Copy out every line in the entries below that includes "icon".

Saved entries
▽

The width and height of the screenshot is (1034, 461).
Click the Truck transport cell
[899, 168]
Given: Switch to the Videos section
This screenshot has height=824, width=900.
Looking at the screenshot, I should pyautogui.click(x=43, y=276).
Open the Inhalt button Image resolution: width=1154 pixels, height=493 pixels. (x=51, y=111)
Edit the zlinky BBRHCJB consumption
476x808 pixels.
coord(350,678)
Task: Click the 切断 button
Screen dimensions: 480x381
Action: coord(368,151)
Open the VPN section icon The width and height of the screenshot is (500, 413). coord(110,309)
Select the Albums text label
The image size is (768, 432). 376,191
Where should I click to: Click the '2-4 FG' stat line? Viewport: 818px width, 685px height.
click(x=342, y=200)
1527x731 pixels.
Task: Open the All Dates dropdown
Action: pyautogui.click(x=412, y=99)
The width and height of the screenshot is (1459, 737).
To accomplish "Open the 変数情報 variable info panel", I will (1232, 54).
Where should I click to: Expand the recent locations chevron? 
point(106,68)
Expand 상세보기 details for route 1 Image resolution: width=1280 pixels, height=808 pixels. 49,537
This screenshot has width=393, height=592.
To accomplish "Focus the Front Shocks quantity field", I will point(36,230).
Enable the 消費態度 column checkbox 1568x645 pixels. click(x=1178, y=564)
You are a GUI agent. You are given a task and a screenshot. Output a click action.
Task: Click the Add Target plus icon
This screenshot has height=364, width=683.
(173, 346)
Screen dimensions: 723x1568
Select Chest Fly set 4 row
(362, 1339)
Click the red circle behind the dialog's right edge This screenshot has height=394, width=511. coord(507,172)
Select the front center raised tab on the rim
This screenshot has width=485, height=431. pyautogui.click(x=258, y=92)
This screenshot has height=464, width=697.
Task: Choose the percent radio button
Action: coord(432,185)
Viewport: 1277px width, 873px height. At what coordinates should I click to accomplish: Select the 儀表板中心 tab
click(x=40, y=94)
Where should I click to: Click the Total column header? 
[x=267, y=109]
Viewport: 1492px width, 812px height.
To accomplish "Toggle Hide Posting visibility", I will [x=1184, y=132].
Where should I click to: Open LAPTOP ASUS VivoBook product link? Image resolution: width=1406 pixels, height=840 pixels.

△

* [SOLVED EXERCISE]:
Open the VPN section icon The width and height of the screenshot is (500, 413). coord(110,309)
Task: Click the Add Target plus icon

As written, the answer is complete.